- **BRIEF**: Each line from the one with "Screen dimensions: 756x641" through the end of the records below should be transcribed exactly, and each picture should be skipped.

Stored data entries
==============================

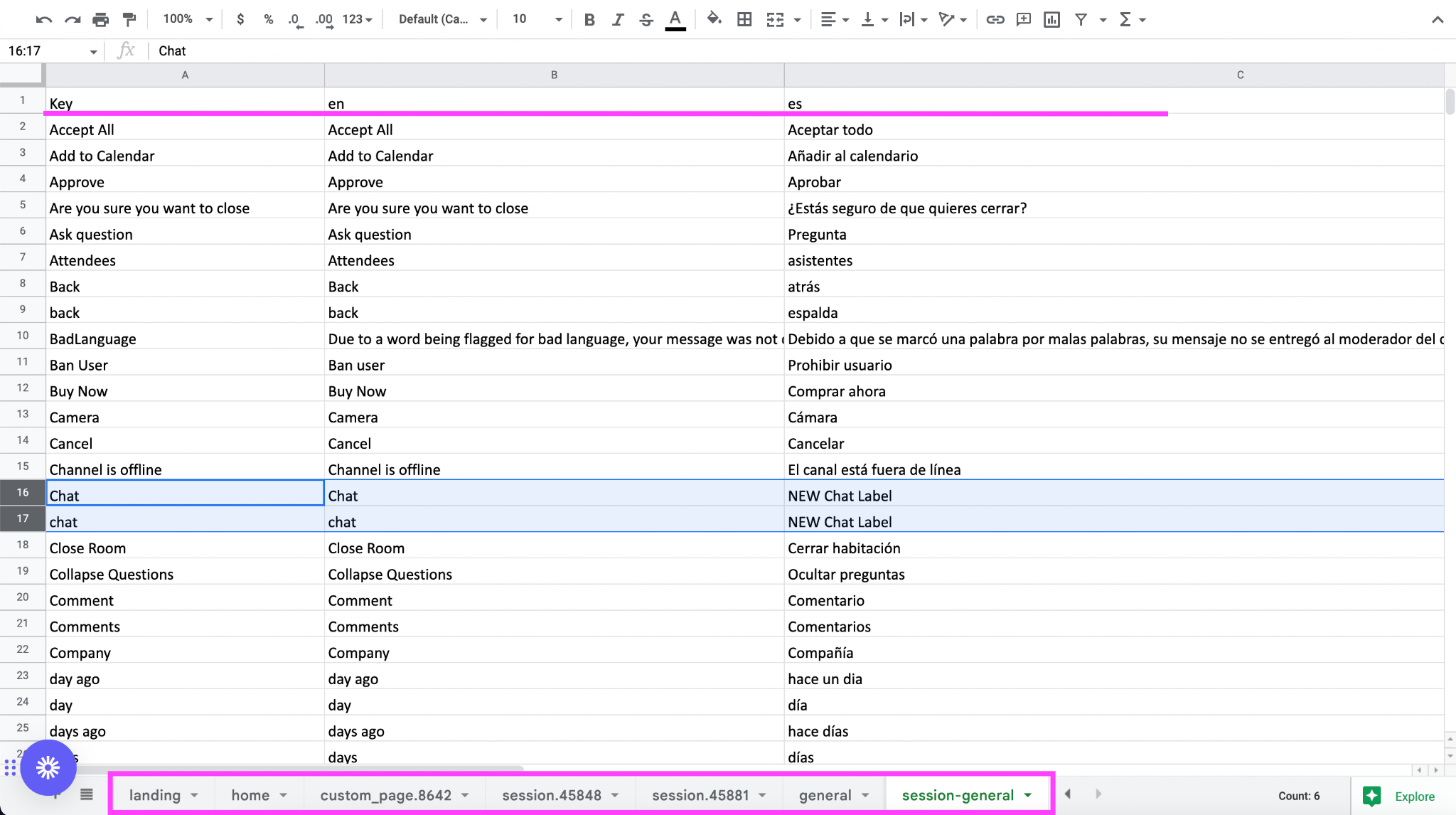Screen dimensions: 1456x815
Task: Click the Explore button
Action: point(1400,796)
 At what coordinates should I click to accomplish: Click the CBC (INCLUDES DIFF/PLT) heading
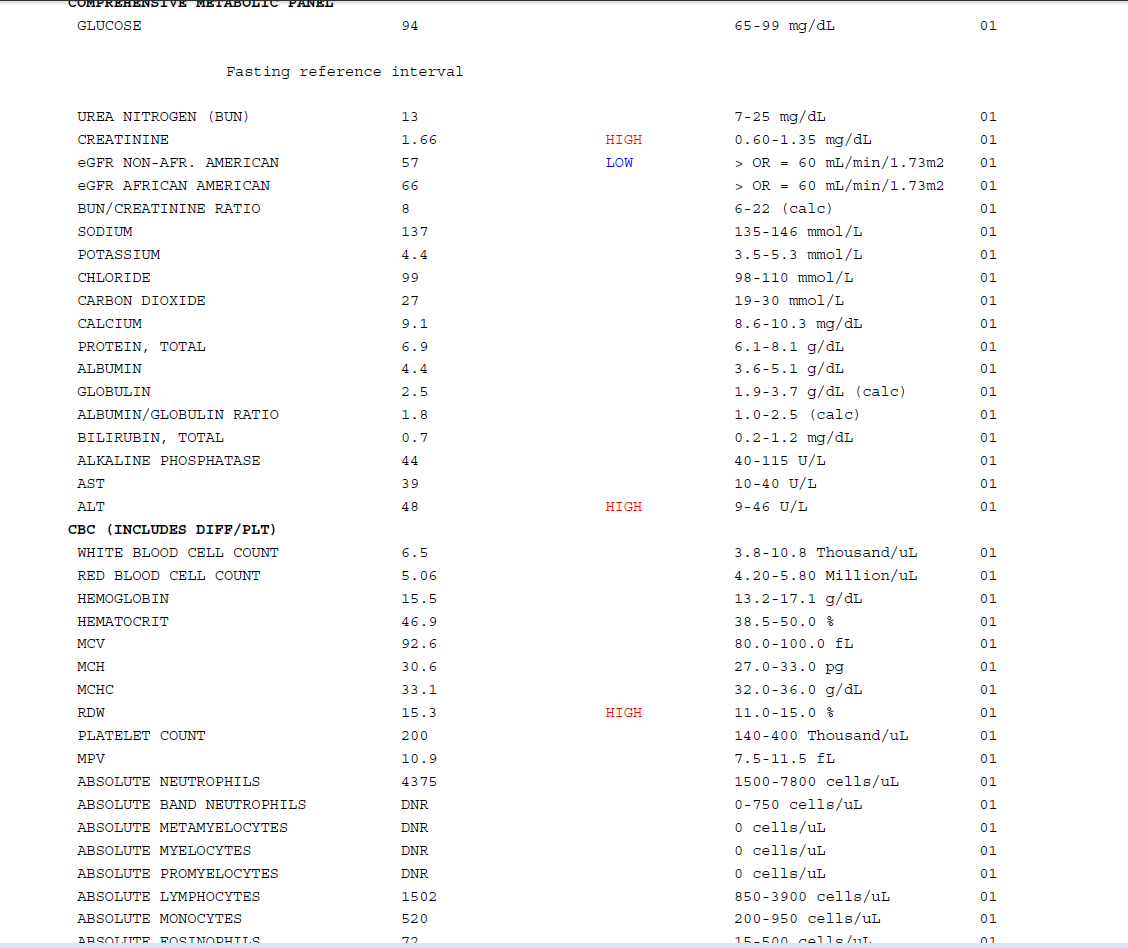[x=172, y=529]
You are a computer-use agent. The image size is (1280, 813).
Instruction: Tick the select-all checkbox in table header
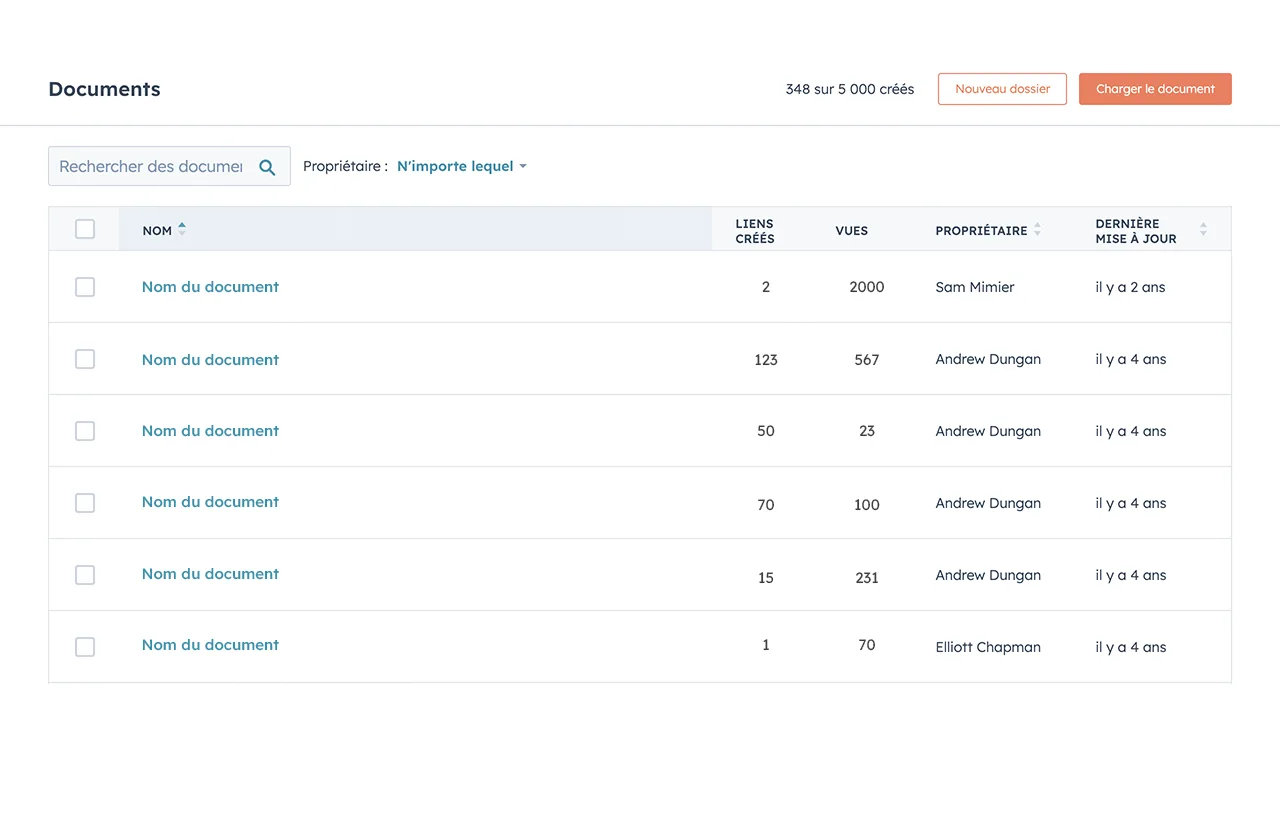pos(85,229)
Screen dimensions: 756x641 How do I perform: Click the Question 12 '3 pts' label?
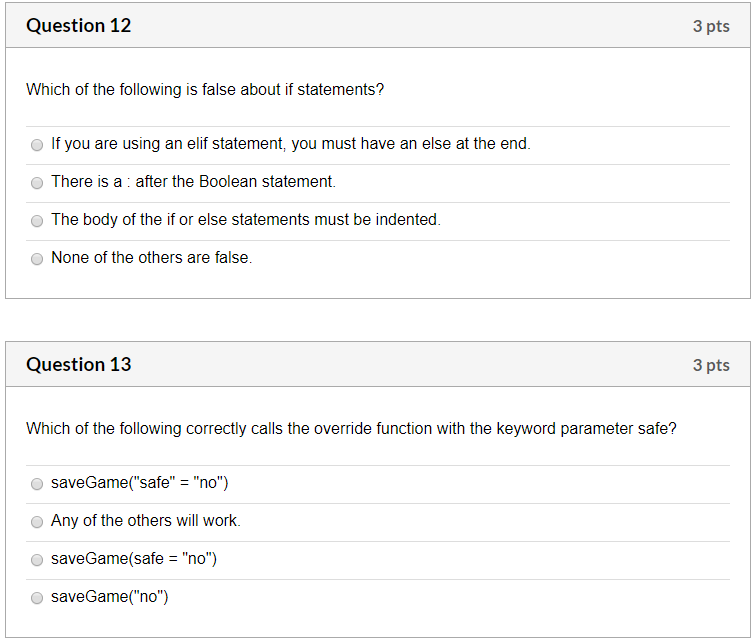(x=711, y=26)
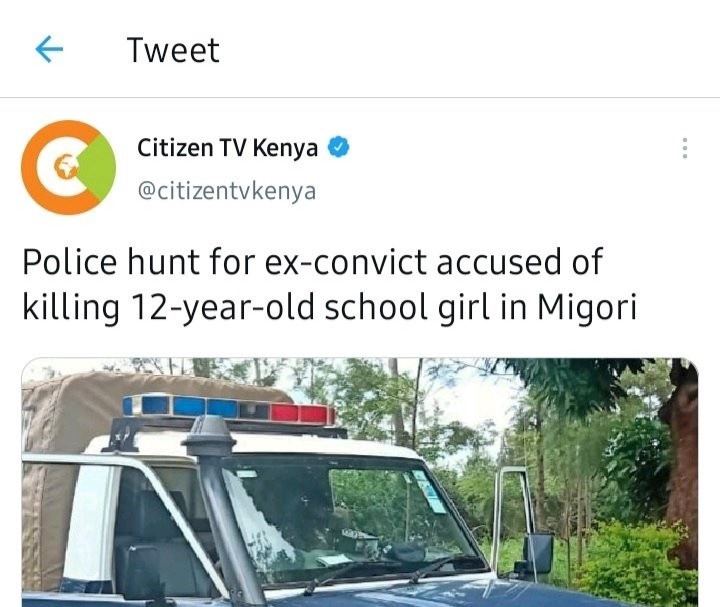Open the police vehicle photo
This screenshot has height=607, width=720.
click(x=360, y=482)
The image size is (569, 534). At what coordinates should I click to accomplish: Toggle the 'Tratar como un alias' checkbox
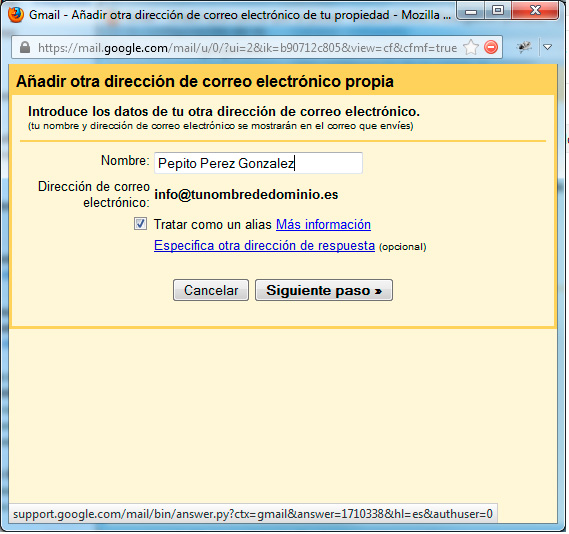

==============================

- **SOLUTION TO THE PROBLEM**:
Screen dimensions: 756x641 How do I perform: Click the Question 12 '3 pts' label?
(x=711, y=26)
Open the police vehicle photo
This screenshot has height=607, width=720.
click(x=360, y=482)
The image size is (569, 534). At what coordinates should I click to accomplish: Toggle the 'Tratar como un alias' checkbox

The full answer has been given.